Он увидел наклонившееся над ним, обеспокоенное лицо Сабуа.
— Нет, ничего. Не знаю. Боже мой, как воет приемник! — воскликнул Осокин. Из приемника уже рвалась какофония глушителей. — Мне, наверное, все показалось.
Лопата входит в песок с необыкновенной мягкостью, как будто поле только и ждет, чтобы его вскопали. Но корни сорных трав приобретают здесь, в дюнах, необыкновенную крепость, их почти невозможно разрубить — они пружинят. Легкость работы обманчива: чуть не при каждом ударе песок ссыпается с лопаты, и все приходится начинать сначала. Только через некоторое время вырабатывается нужный ритм и сноровка. А так как песок тяжелее земли, то и усталость к концу дня здесь больше и как-то тяжелее.
Осокин настолько был увлечен своей работой, что не заметил, как из-за дюны медленно и угрюмо надвинулась грозовая туча. Тяжелые капли дождя зашуршали в сухой траве. Осокин поднял вспотевшее лицо, растерянно оглядываясь вокруг. Наступили стремительнее? дневные сумерки. Кусты тамариска вдалеке казались совсем черными. Сквозь вой ветра с неожиданной! отчетливостью донесся грохот прилива.
Схватив лопату, Осокин побежал на берег океана — он вспомнил, что рядом с его полем буря выбросила большую спасательную лодку, уже несколько дней она лежала там вверх килем, зарывшись сломанным бортом в песок. Дождь хлестал Осокина по лицу; ослепленный, с дыханием, перехваченным порывами ветра, он добежал до лодки и стремительно нырнул под нее. Грохот дождя, стучавшего по дну лодки, оглушил его, и Осокин не сразу сообразил, что сквозь барабанную дробь дождевых капель и шум прибоя слух его улавливает человеческую речь. Только через несколько минут, вытерев рукавом мокрое лицо и устроившись поудобнее на холодном песке, он заметил двух немецких солдат, как и он, укрывшихся от дождя под перевернутой лодкой. Они не обратили внимания на Осокина и продолжали свой разговор, прерываемый длинными паузами. Сперва Осокин не вслушивался в немецкие слова — безличные и пустые, они смешивались для него с грохотом океана. Однако дождь не прекращался, и Осокин начал прислушиваться.
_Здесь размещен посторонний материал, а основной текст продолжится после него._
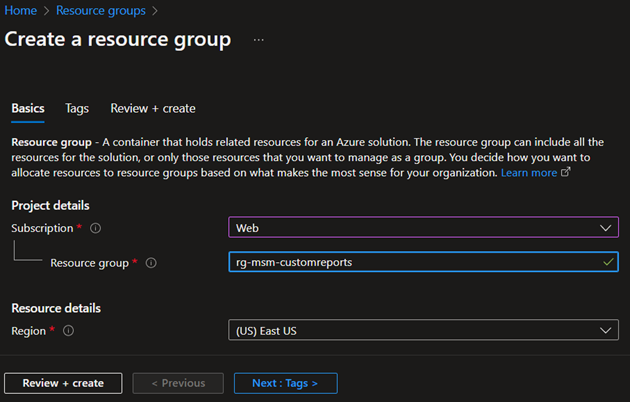Click the green validation checkmark in name field
Image resolution: width=630 pixels, height=402 pixels.
pos(608,262)
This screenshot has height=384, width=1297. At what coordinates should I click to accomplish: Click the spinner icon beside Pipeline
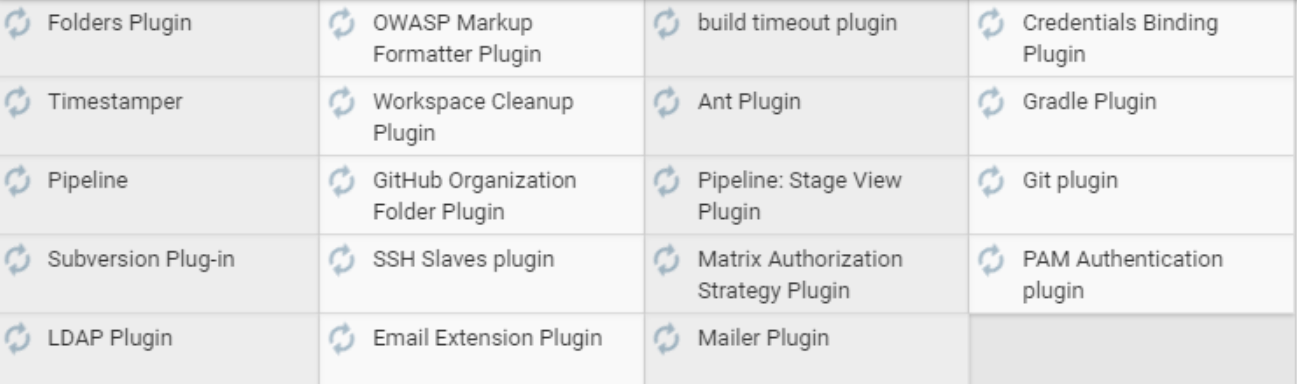coord(16,181)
— Обер-фельдфебель думает, что это не наказание, — говорил один, видимо, постарше, в нелепой кепке с длинным козырьком, — а я знаю, что он меня боится: мне известна история с сахаром. Да и не только с сахаром. Мало ли что я знаю.
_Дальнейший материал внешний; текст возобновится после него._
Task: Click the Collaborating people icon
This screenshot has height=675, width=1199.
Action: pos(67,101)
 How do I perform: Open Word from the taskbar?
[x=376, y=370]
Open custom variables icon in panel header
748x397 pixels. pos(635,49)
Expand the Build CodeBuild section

— Почему же ты не подашь рапорт?
— С тех пор как я служил в детском распределительном лагере, я не подаю рапортов.
Наступило долгое молчание. Дождь, казалось, с еще большей силой забарабанил по дну лодки. Осокина заинтересовал разговор. «Что это еще за история с сахаром? Может быть, пригодится», — подумал он и, упершись руками в серый холодный песок, чуть придвинулся.
— Я уже был на Востоке, — продолжал первый, в кепке с длинным козырьком. — Обер-фельдфебель хочет моей смерти. Ему будет спокойнее, если я умру.
— Обер-фельдфебель сволочь, — сказал второй с убеждением.
— Если бы я не подал рапорт, я продолжал бы служить в лагере. Лагерь — это тебе не Восточный фронт. Нам выдавали там тройной паек.
— Да что ты! А почему ты подал рапорт? — спросил второй с любопытством человека, ожидающего услышать скверную историю о другом человеке, да еще стоящем на более высокой ступени служебной лестницы.
Немец в кепке с длинным козырьком помолчал. Видно, ему очень хотелось объяснить причину, из-за которой он потерял свою службу в лагере, но он не решался.
— Мы даем присягу не говорить о том, что мы видим в лагере. — Но, помолчав еще несколько секунд, он сказал все же: — Все вышло из-за перекладины.
— Из-за какой перекладины?
— Начальник лагеря приказал поместить перекладину на высоте одного метра тридцати сантиметров. Приезжала комиссия, три военных врача… — Тут Осокин не понял несколько слов. — Средний рост в двенадцать лет — один метр тридцать. Сперва перекладина так и была на этой высоте. Потом фельдфебель Хольд самовольно опустил ее на два сантиметра. Я это заметил, смерил и подал рапорт.